_Directions for this task_. Rewrite the material between the lines holding "Sort by Invoice Amount column" and "(x=839, y=571)", inclusive, shifting every coordinate in the answers up by 26 and leaving everything else as it is.

╭─ The records

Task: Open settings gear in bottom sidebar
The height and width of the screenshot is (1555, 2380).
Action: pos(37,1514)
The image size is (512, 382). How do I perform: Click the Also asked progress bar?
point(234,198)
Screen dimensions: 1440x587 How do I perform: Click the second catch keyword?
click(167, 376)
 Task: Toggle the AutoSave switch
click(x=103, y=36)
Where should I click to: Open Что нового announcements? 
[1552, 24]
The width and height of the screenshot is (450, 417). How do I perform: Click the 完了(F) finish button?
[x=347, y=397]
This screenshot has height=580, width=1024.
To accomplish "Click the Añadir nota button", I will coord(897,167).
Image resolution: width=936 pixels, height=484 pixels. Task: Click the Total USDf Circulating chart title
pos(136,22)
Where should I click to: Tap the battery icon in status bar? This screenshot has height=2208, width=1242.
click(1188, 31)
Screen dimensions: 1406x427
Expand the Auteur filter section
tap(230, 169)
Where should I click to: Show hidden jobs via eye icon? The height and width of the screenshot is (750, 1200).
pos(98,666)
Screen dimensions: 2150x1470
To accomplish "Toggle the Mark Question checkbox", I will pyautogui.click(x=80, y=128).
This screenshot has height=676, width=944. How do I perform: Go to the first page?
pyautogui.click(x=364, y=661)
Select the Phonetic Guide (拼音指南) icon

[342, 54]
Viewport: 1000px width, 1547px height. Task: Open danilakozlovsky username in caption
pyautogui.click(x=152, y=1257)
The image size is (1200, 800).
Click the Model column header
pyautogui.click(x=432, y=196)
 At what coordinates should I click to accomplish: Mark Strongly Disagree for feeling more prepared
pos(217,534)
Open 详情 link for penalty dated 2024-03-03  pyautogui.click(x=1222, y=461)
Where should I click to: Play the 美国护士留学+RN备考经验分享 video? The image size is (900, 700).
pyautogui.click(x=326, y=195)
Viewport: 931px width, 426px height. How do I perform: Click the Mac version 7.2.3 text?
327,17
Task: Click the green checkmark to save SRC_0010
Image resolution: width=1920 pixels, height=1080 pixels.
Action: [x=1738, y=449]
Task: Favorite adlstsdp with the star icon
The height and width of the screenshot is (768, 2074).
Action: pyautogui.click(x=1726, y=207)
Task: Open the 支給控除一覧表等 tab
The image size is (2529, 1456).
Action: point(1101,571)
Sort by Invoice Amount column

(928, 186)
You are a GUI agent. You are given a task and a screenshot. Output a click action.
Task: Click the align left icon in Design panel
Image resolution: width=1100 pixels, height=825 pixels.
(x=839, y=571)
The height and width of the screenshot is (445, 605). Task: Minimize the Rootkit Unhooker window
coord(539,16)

╰─

_Worked solution_.
Sort by Invoice Amount column

(954, 212)
You are a GUI agent. You are given a task and a screenshot. Output a click action.
Task: Click the align left icon in Design panel
Image resolution: width=1100 pixels, height=825 pixels.
(x=865, y=597)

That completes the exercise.